▶ **Your goal**
Report the number of lines below in which the word "agent" occurs. Nothing else is needed.

▶ **The data**
════════════════════

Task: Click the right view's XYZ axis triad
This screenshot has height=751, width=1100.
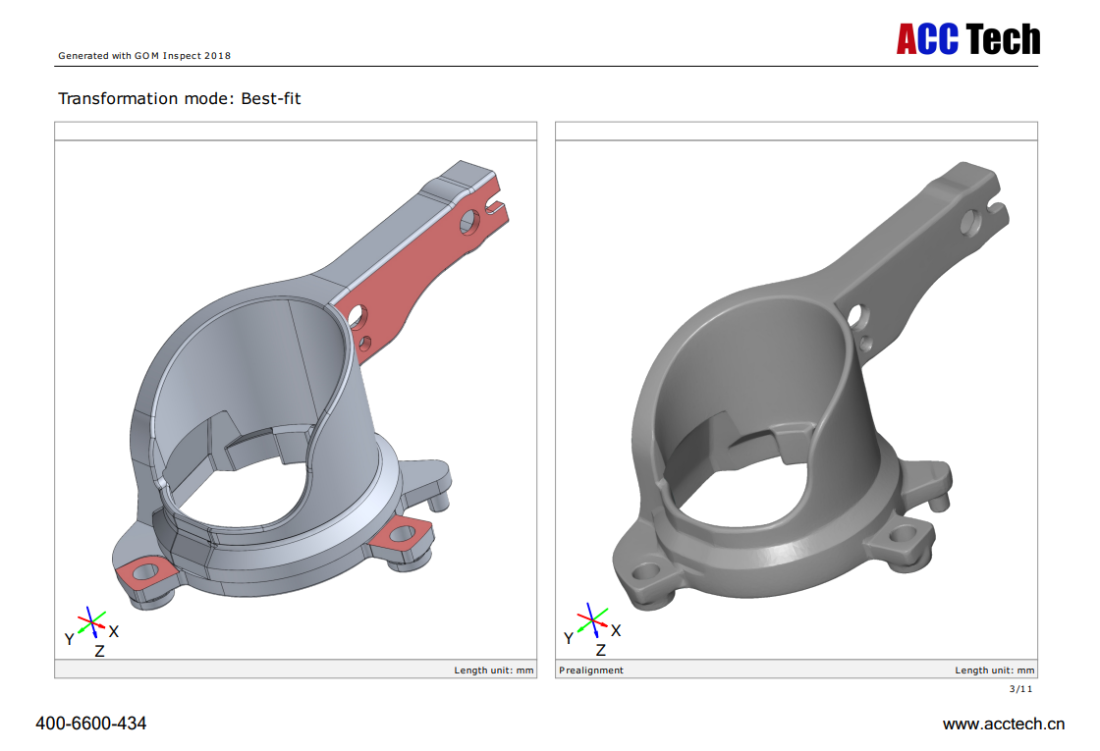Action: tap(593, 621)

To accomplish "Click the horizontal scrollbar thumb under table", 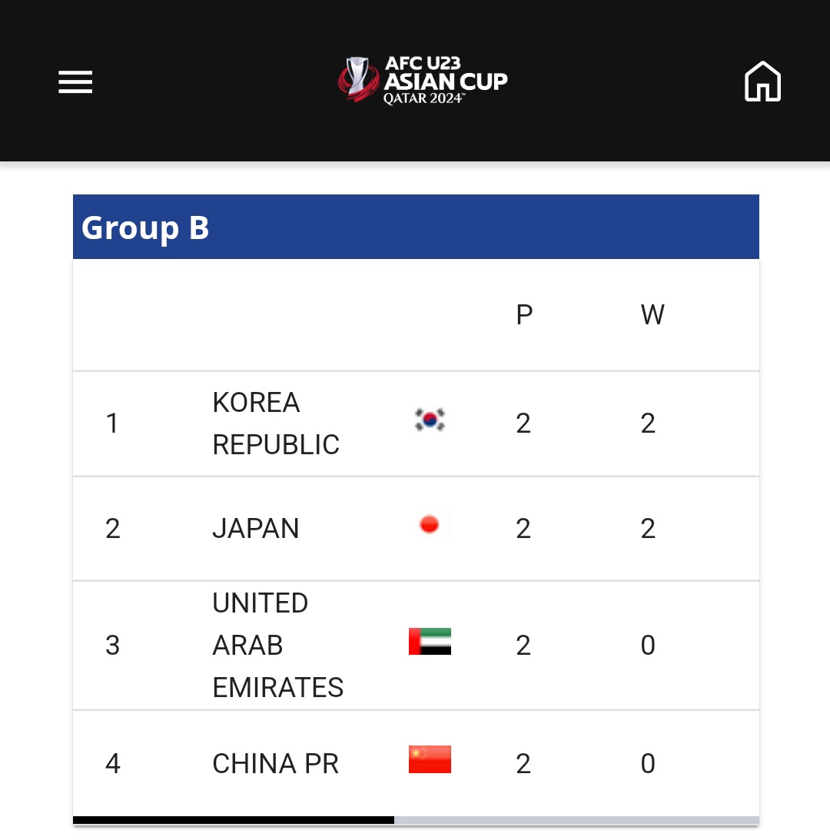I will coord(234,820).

════════════════════

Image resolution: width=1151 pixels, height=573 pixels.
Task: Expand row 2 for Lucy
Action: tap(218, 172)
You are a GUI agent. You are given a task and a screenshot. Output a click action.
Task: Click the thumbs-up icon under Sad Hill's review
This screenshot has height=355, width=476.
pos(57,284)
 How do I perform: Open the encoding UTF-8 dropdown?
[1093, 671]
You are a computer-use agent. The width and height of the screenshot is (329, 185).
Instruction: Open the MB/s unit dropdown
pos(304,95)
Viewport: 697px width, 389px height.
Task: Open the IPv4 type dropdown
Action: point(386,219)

════════════════════

▶ **Solution for this problem**
2